Best food I tried in Tanauan

*it’s still too hard to eat until today. My dentist really assured I won’t eat anything but luckily, all the food yesterday were soft but I still ate less.

Sinaing na Tulingan

Batangas is one of the international seaport in the Philippines. Tulingan or bullet tuna is one of the most abundant fishes in the coast.

It is also one of the most popular food in Batangas. It requires a lot of good technique to be able to have a tender yet flavorful bullet tuna. Sinaing means boiling or steaming of food. The process for cooking requires 4-6 hours, the bullet tuna is simmered in a clay pot slow and low until fish flesh and bones are soft to bite.

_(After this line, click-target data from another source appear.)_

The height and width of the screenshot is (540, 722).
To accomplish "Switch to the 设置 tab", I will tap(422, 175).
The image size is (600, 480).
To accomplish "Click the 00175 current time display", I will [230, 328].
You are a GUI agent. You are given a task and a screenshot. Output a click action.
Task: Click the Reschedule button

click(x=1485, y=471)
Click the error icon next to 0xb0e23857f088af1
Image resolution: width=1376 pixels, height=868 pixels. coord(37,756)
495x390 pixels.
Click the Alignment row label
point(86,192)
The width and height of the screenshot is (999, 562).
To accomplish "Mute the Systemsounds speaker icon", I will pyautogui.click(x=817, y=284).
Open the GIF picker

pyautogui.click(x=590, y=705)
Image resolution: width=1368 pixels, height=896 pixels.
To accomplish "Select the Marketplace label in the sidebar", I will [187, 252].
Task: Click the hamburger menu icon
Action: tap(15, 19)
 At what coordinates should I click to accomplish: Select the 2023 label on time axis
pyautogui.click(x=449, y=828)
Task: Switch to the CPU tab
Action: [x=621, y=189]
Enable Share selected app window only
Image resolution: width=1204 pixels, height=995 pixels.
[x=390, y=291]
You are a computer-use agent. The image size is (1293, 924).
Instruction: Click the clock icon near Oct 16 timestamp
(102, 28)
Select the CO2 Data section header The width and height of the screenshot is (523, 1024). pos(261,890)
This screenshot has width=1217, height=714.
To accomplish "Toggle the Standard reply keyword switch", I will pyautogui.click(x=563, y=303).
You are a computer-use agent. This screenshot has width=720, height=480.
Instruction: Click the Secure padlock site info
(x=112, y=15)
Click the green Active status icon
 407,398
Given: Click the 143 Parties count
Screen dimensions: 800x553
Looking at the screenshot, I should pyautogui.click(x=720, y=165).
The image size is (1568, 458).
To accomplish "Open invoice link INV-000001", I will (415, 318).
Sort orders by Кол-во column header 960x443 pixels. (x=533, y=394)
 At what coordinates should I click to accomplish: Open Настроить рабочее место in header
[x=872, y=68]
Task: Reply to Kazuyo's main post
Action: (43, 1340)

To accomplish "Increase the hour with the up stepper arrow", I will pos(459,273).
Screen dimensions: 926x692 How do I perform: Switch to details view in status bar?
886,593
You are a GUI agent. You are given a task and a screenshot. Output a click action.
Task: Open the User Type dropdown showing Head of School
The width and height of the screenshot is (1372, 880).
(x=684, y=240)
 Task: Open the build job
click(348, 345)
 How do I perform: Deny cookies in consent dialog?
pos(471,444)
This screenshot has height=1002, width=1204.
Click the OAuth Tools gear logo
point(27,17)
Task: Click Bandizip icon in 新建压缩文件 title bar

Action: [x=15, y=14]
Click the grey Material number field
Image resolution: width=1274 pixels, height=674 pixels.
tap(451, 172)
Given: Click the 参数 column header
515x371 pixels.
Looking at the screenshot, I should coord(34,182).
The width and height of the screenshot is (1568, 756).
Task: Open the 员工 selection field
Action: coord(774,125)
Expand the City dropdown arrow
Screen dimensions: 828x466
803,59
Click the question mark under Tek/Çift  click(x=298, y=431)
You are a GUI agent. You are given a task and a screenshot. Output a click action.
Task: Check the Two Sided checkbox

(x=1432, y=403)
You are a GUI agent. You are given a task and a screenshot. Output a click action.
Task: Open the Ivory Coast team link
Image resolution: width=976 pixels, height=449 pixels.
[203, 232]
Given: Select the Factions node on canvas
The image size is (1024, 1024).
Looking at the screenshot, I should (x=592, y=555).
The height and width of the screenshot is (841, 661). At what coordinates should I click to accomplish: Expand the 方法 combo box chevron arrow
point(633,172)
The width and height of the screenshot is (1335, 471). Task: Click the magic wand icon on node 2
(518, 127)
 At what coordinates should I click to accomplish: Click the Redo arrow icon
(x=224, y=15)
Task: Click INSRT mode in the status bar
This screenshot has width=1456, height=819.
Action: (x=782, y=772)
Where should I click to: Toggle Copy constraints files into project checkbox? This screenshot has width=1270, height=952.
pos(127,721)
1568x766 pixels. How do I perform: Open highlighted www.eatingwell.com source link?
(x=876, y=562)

I really love trying out dishes when it’s home cooked whenever I visit a new place. I was lucky enough that Mark’s mom (Tita Jocelyn) cooked sinaing na tulingan for dinner. It tasted really better than I had in restaurants! It was infused with tangy flavors and the fish was just soft it melted in my mouth.

Puto Pao

Another popular food in Batangas, the rice cakes especially those that you buy in the market. But my most favorite will always be the ones which are homemade because you do it with passion and intimacy. Tita Jocelyn was indeed really good as she also steamed rice cakes for us – puto pao. The puto pao is birthed from the two much loved Filipino snacks – siopao and puto. It is filled with savory pork meat and topped with salted egg and cheese. One of the best traits of puto is it’s soft and fluffy, the puto is made the dough instead of siopao buns. It’s really a snack made in heaven and tita made sure that I took some for pasalubong! 🙂

Kapeng Barako

Batangas is best known for it’s coffee – the kapeng barako. It has distinctive and strong flavor. It is a variation of Liberica species. Barako is a Tagalog word for a male stud bull or wild boar, which meant strong.

I had 8 cups of Barako coffee with Mark’s family (for 2 days), they also cooked their beans. The aroma is fruity and smoky. It has nutty flavor too. It’s nothing but the best!

During the 1800s, the Philippines was the fourth-largest producer of coffee in the world. It is not that popular anymore to the younger generations as they prefer Arabica and Robusta varieties of coffee and farmers also do not want to invest in planting because barako trees take up more land space due to the size and breadth of its branches.

Some see it the bean of the past as this coffee is more popular to the older generations but I am just glad that Batangas especially Lipa is really trying to revive the production of Barako coffee. It is a piece of heritage and I am proud of this coffee – it’s bold and strong. I’d always talk about this coffee in my blog and bring it’s story back to life. I will always appreciate bold and exciting new flavors and that’s testament to kapeng barako.

Lomi

It is a Chinese-inspired noodle soup that is thick and slimy (in a good way) in consistency because they have cassava as one of the most surprising ingredients. It is made with variety of thick fresh egg noodles, filled with different meat ingredients like pork or chicken, kikiam, liver, meatballs, to name a few. It also has crushed chicharon or pork skin on top. You can also add some vinegar, soy sauce, and some spices to add flavor to the dish. I like my lomi to have less ingredients so you can really enjoy the authentic flavor of Batangas.

I prefer Lipa’s version of lomi to be honest as I tried one of the lomi places in Tanauan and was a bit disappointed – it’s bland to the taste and looked like egg soup. Although, the lomi from Mark’s family was better than the restaurant. I suggest you try market’s version than restaurant’s version in Tanauan.

Overall, I really enjoyed dining and meeting Mark’s whole family and be part of his homecoming surprise – I felt so special too. It also made me really want to see my parents and my younger brother sooner.

I really miss Mark around, we used to be together for almost 6 years in Singapore. I am happy to see him back for a month in the Philippines. I can’t wait to travel with him and other friends soon! 🙂

If you want the authentic taste of the Philippines, I’d suggest you visit Batangas – great food, strong coffee, rich culture, awesome mountains and beaches, cold weather and best friends.